Page 1 of 1

Workaround for WU starvation on Manjaro Linux

Posted: Wed May 06, 2020 9:49 pm
by pcwolf
My first post, I could not locate similar behavior searching F@H forum.

F@H Client 7.6.9, GPU NVidia RTX 2070, kernel 5.6.8

I fold 24x7 and when I wake in the morning the F@H client is still chugging away and overnight stats show credits.
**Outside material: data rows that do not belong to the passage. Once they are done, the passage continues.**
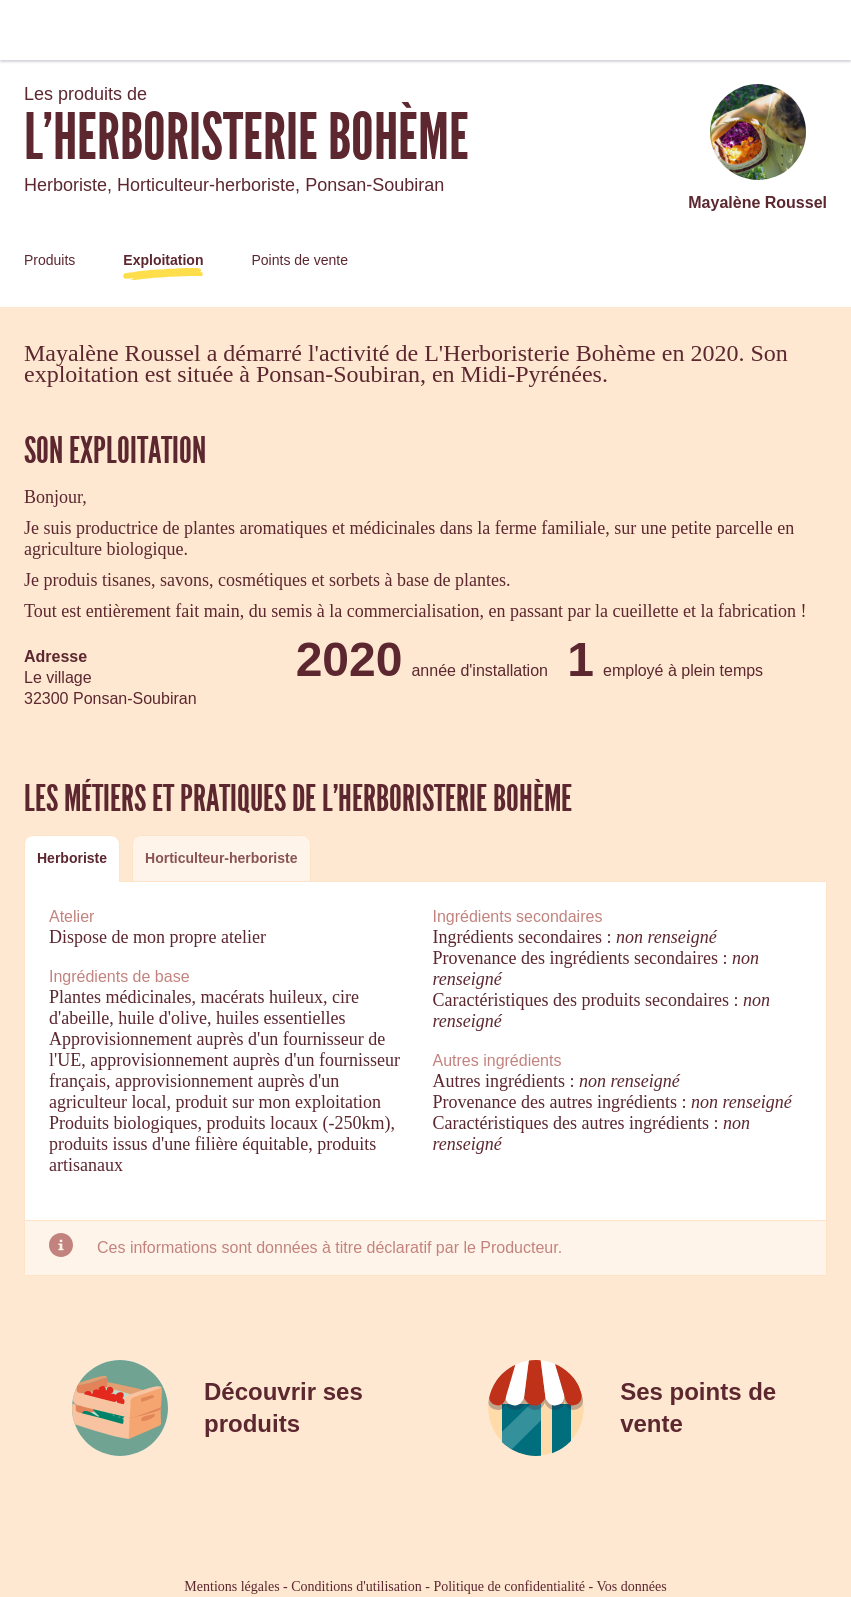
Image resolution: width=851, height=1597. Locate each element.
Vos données (632, 1586)
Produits (49, 260)
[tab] (72, 858)
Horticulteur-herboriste (221, 858)
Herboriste (72, 858)
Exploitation (163, 260)
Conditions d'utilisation (356, 1586)
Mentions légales (231, 1586)
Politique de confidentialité (509, 1586)
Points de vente (299, 260)
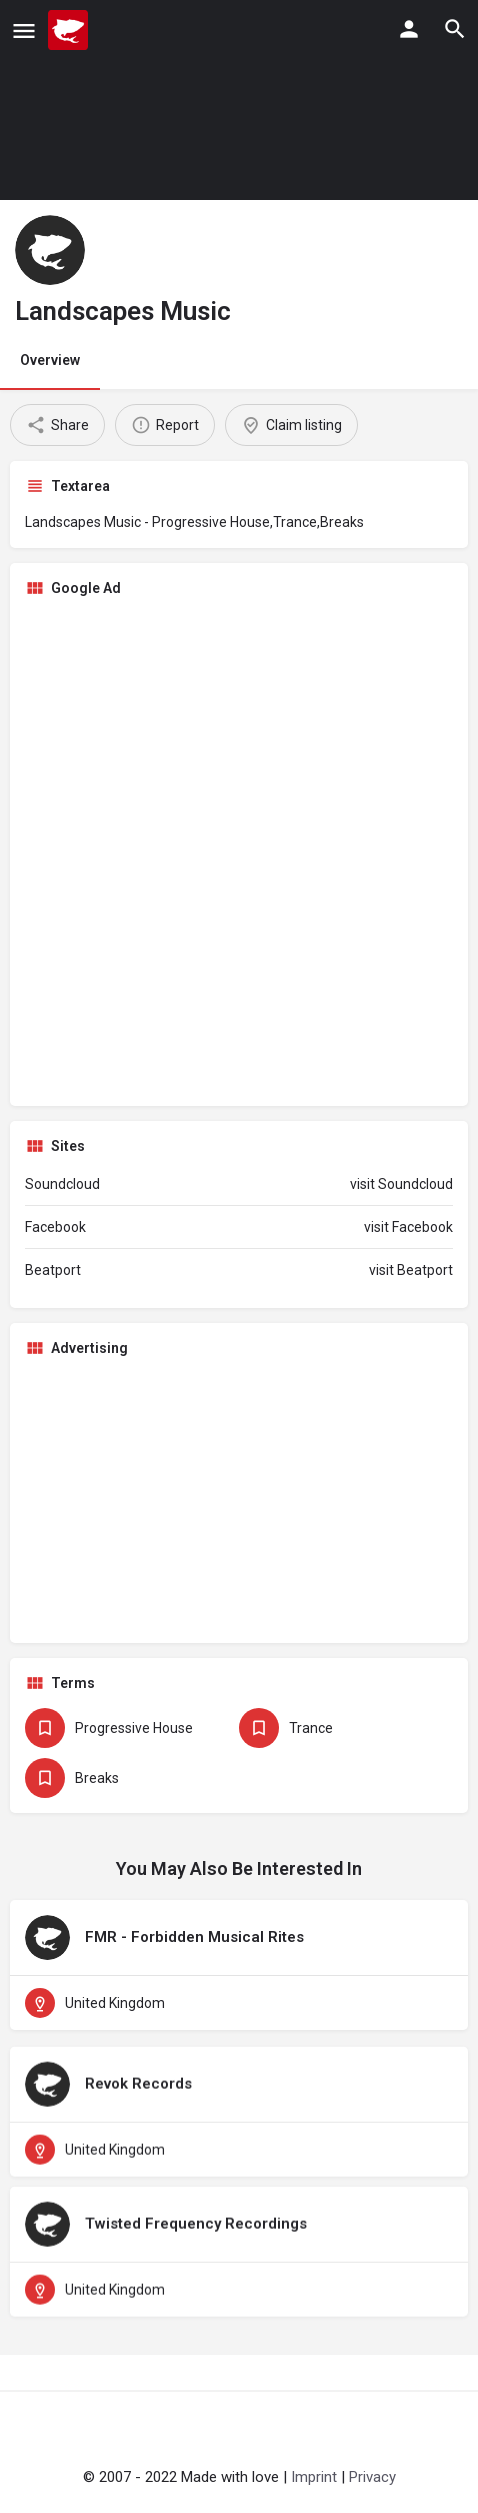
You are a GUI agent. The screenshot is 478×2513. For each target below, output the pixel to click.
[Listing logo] (50, 250)
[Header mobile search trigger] (455, 29)
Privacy (372, 2477)
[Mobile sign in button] (409, 29)
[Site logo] (70, 30)
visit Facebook (408, 1227)
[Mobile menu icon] (24, 30)
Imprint (314, 2477)
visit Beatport (411, 1270)
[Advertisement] (239, 852)
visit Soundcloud (401, 1184)
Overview (50, 360)
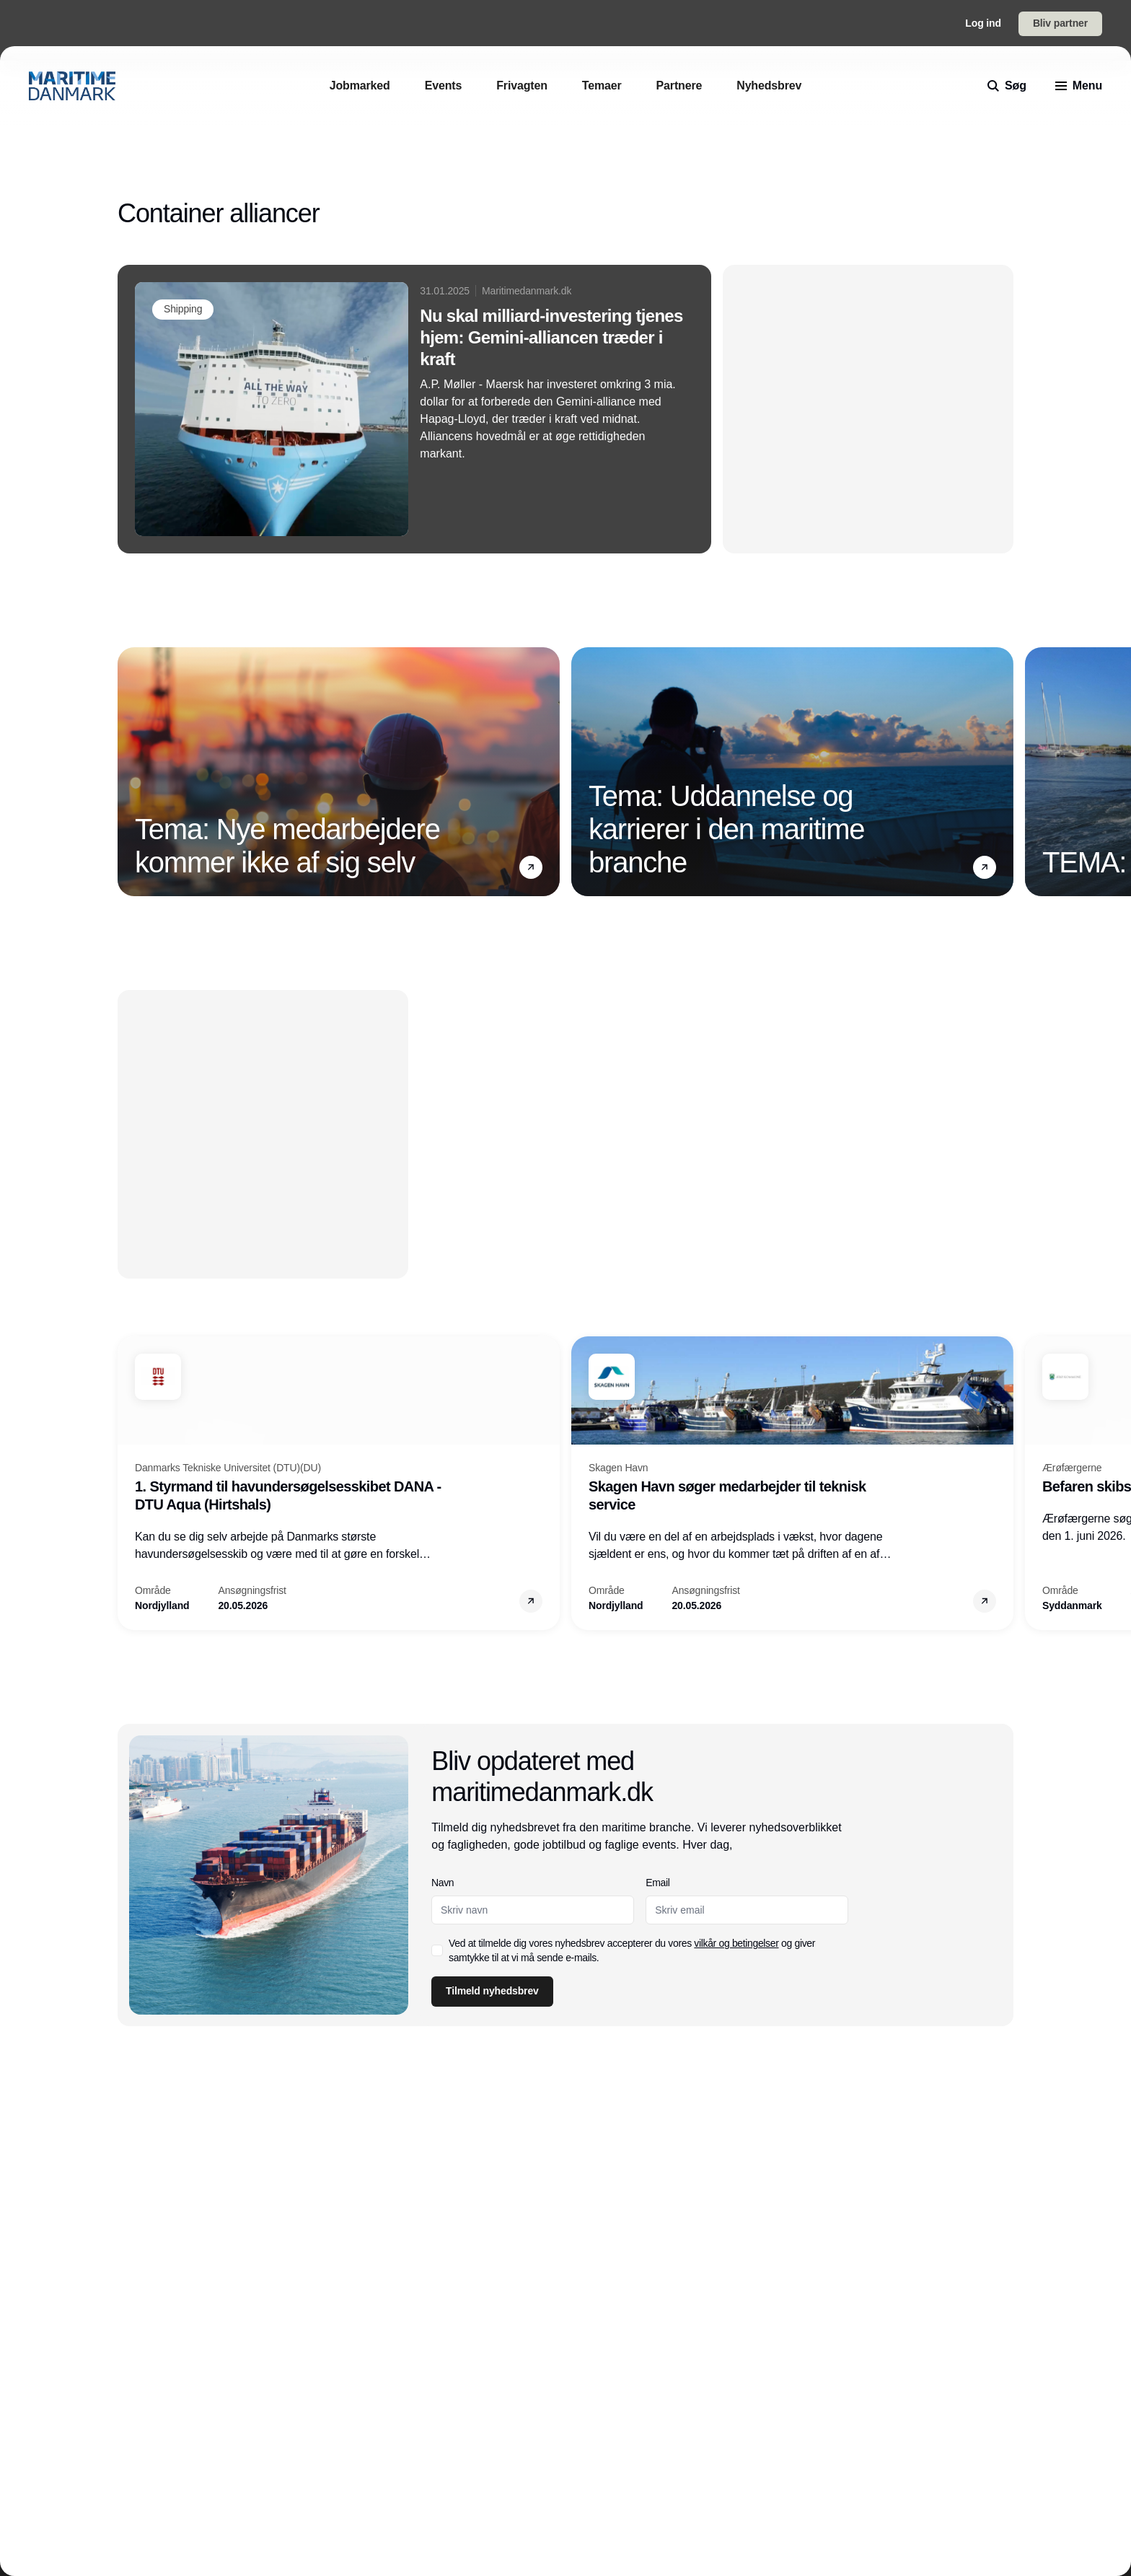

When I am awake at the machine, I keep an idle eye on progress and check in when WU completes at 99% and requests a new WU.
I am well aware that popular press has hugely increased the number of active Folders and understandably demand for WUs is immense these days. And considerable patience called for.

QUESTION:
When the log shows "No WU available for this configuration" I check the GPU for time of "Next attempt." It seems that the interval between requests *increases* as the number of Unavailable attempts continues. 1 minute, 2 minutes, 5 minutes, 10 minutes ... etc etc. Is this working as designed to protect the F@H servers by spacing out unfillable WU requests?

OBSERVATION:
The "No WU available for this configuration" pings back and forth between F@H servers 18.218.x.x and 65.254.x.x, then, when finally connecting, it downloads from Work Unit Server 3.188.x.x. I am at a loss to understand why this hierarchy is chosen, but doesn't really matter whether I understand or not.

WORKAROUND:
When I become impatient waiting for WU downloads (i.e. considerable minutes/hours passing not Folding) I have found if I go to Manjaro System Settings and go to the SystemD tab, I can restart the "foldingathome.service" and when both the service and F@H Client return ... *BOOM* I immediately receive a new WU. :D This behavior is consistent and repeatable. I have two GPUs Folding and the previously engaged slot goes immediately back to a checkpoint and resumes flawlessly.

I do not understand what is happening, but I do know it is happening. By the way, on Manjaro, the general installation is working flawlessly without hiccup, and took me about a half hour to install and bring up when I started Folding last month. The ARCH wiki has detailed step-by-step, and AUR updates Foldingathome regularly.

Re: Workaround for WU starvation on Manjaro Linux

Posted: Thu May 07, 2020 10:15 am
by PantherX
The next attempt uses an exponential timer. It was originally meant to deal with the situation where the Server had physical issues and needed manpower and lots of hours to fix. However, the latest version, 7.6.13 has the upper-limit to 1 hour so you can give that a go if you want.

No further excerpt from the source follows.